Part of 2. Questions to the Minister for Health and Social Services – in the Senedd at 2:36 pm on 23 October 2019.
Minister, I've been an Assembly Member for 12 and a half years, and in that 12 and a half years I've had a pretty good life, actually. But one of my constituents—and you know her—Ayla Haines, in 12 and a half years has been treated more like a prisoner than a person in need of healthcare. She was a young lady when I first met her—she was 17 years old. She's now 25. She's in a secure unit in Northampton. She was sent there in 2016 to get her off her medications. Since she has been up there, her health has deteriorated. She is self-harming, she is losing weight, she has been assaulted, so she's fighting back, so now she's an assaulter as well as an assaulted. Staff know that she has OCD, for example, but tell her to hurry up and try to stop her from the middle of doing a routine, so she then gets worse. She's losing weight, she's on worse medication and tougher medication than she was on when she went there. Her physical being is being compromised.

AVAILABLE DATA
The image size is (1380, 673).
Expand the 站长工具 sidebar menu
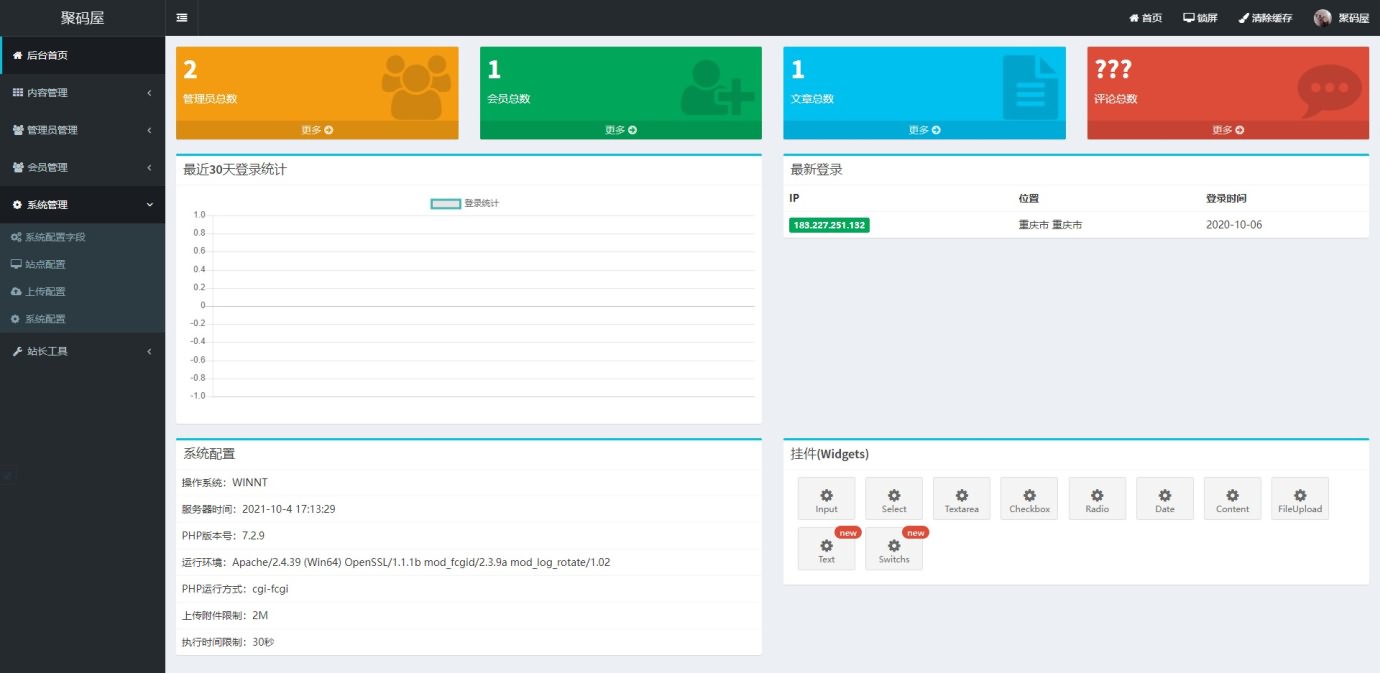tap(82, 352)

WHAT YOU HAVE TO DO
Answer these questions about the Senedd extract:
(a) How old was the constituent when the Assembly Member first met her, and how old is she now?
(b) Where is she currently held?
(c) In what year was she sent there, and for what stated purpose?

TASK SOLUTION
(a) She was 17 when they first met and is now 25.
(b) In a secure unit in Northampton.
(c) She was sent there in 2016 to get her off her medications.